In all three cases the basic question presented is whether income from the investment of unearned premium reserve and loss reserve should be considered by the Board in the establishment of insurance rates. Statutory provisions respecting these reserves are found in 36 O.S. 1961, Sections 1505(2) and (4), and 1506.
On September 12, 1969, this court entered an order in Case No. 43,662, supra, wherein we expressed the tentative view that the Oklahoma Trial Lawyers Association and AFL-CIO have “standing” to represent their members in connection with the proposed rate increase, and that the Board should have given due consideration to income from the investment of unearned premium reserve and loss reserve.

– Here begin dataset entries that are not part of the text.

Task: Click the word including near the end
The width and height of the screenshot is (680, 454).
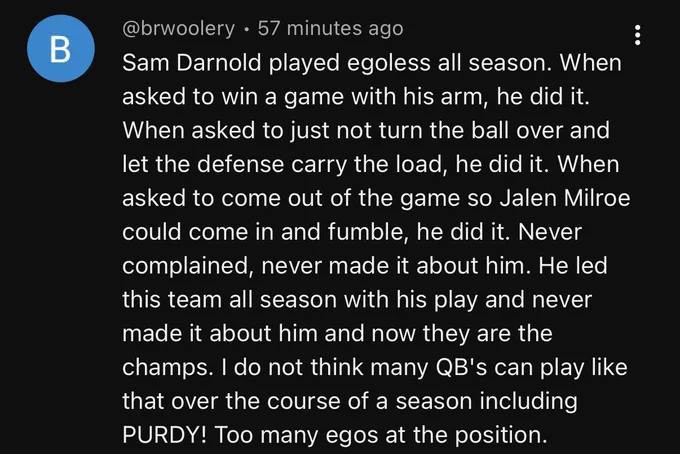Action: [528, 401]
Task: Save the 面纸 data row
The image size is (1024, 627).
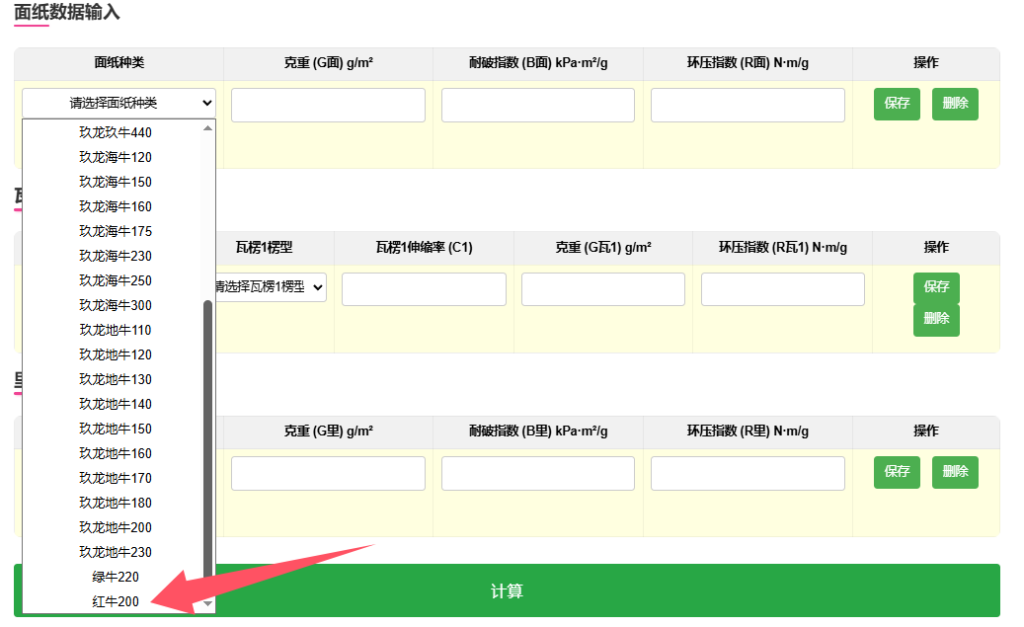Action: coord(896,104)
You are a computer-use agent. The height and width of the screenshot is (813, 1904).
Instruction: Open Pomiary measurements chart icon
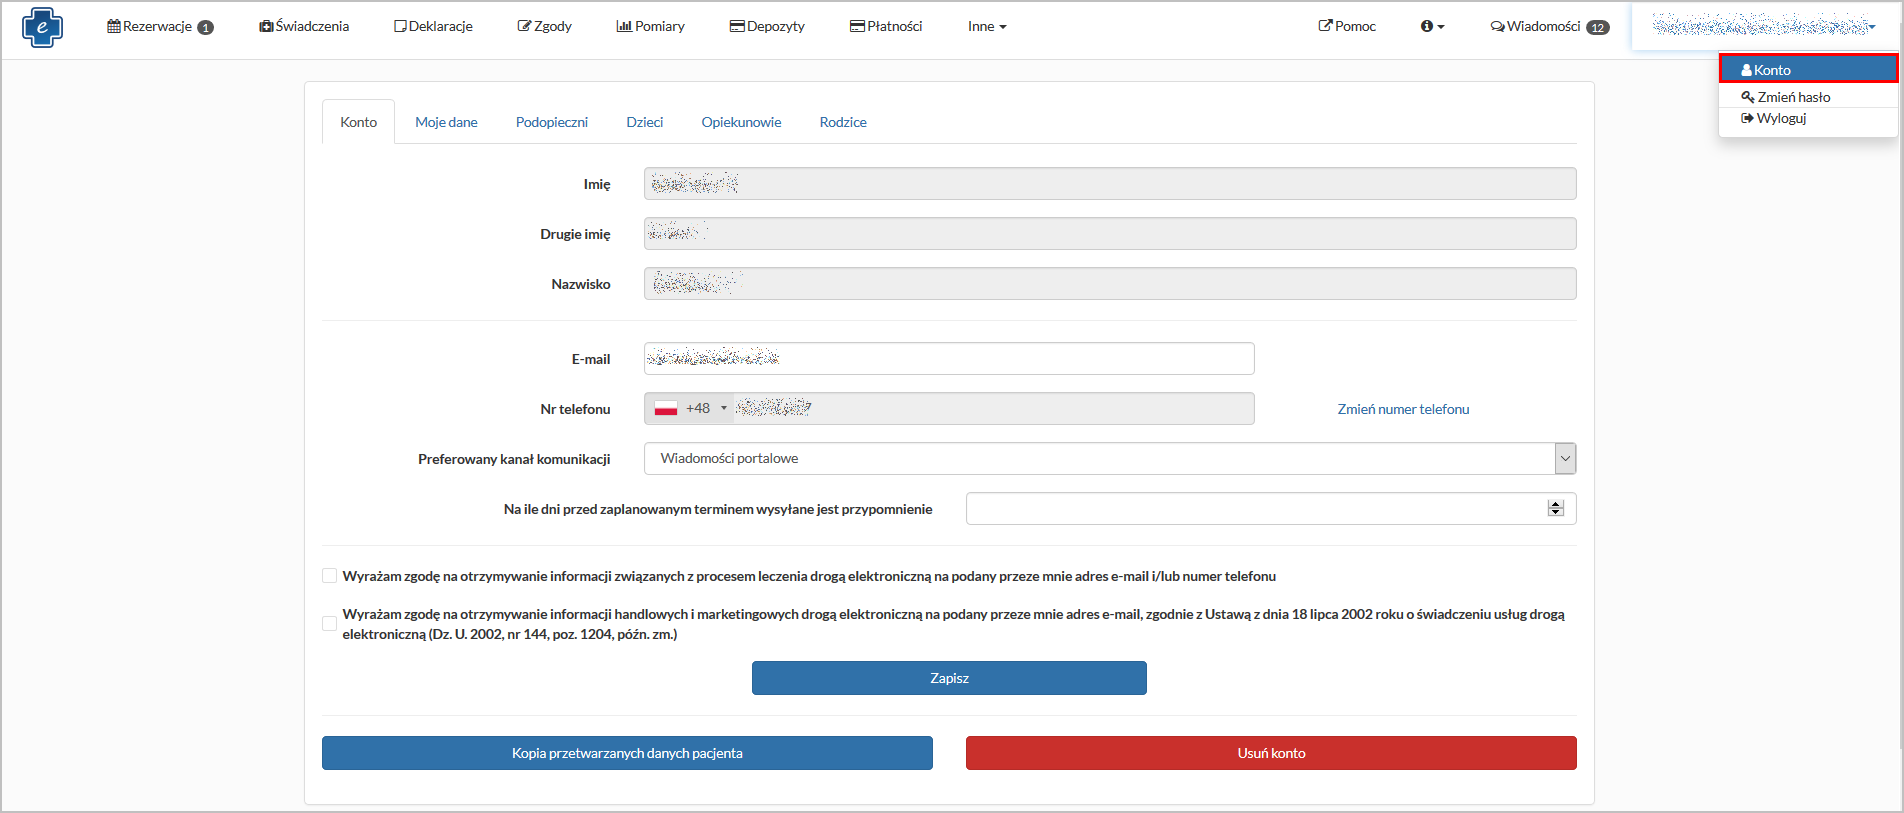click(x=624, y=26)
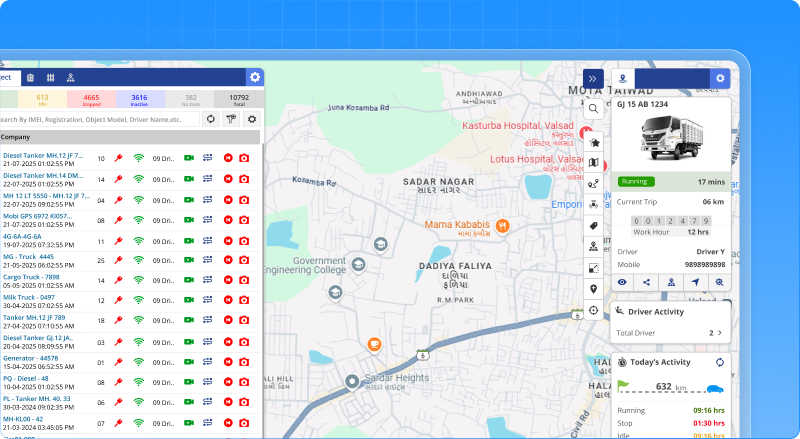
Task: Open the filter icon beside search box
Action: click(x=231, y=119)
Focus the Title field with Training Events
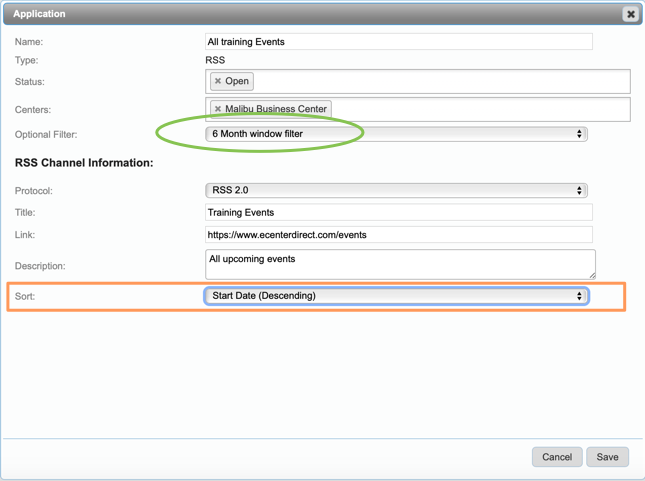The image size is (645, 481). 398,212

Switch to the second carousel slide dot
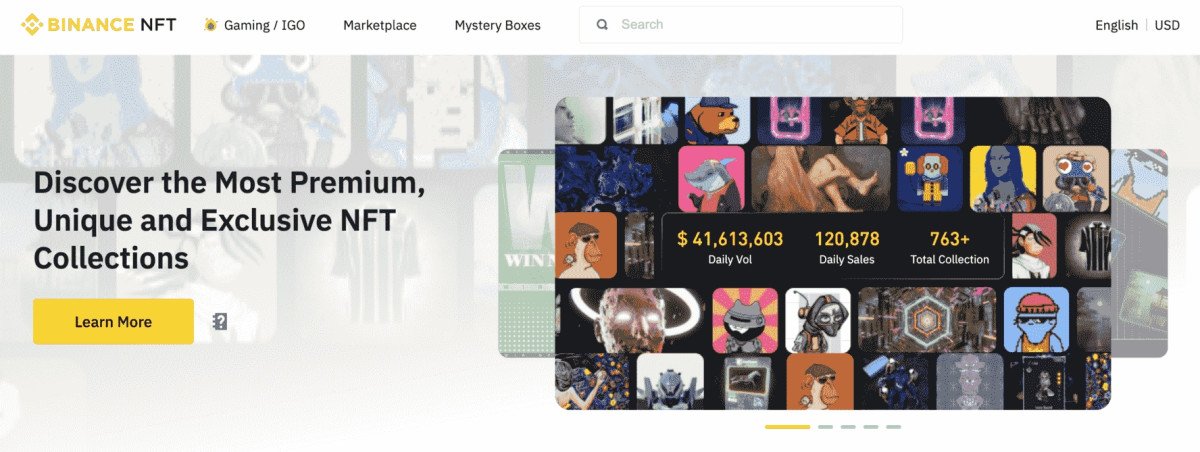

After a careful consideration of the arguments made in the briefs and research, our views are no longer tentative.
On the question of petitioners’ “standing” to represent tjheir clients in cases numbered 41,786 and 43,662, supra, we have considered Oklahoma’s Financial Responsibility Act, 47 O.S.1961, Secs. 7-101, et seq., as amended in 1965, and the consequences that may flow from a failure to comply with the Act, and the number of persons who hold membership in the Trial Lawyers Association and AFL-CIO in Oklahoma, together with the number of insurance companies affected by the rate order, and have concluded that judicial notice may be taken that some of the members of these associations carry insurance with companies which seek the rate increases, or will be applicants for insurance coverage by such companies. 29 Am.Jur.2d Evidence §§ 14-21, both inclusive, and Section 121; 31 C.J.S. Evidence §§ 9 and 30. On the question of “standing” see *695N.A.A.C.P. v. Button (1963), 371 U.S. 415, 83 S.Ct. 328, 9 L.Ed.2d 405; Brotherhood of R. Trainmen v. Virginia ex rel. Virginia State Bar (1964), 377 U.S. 1, 84 S.Ct. 1113, 12 L.Ed.2d 89; United Mine Workers of America, Dist. 12 v. Illinois St. Bar Ass’n (1967), 389 U.S. 217, 88 S.Ct. 353, 19 L.Ed.2d 426.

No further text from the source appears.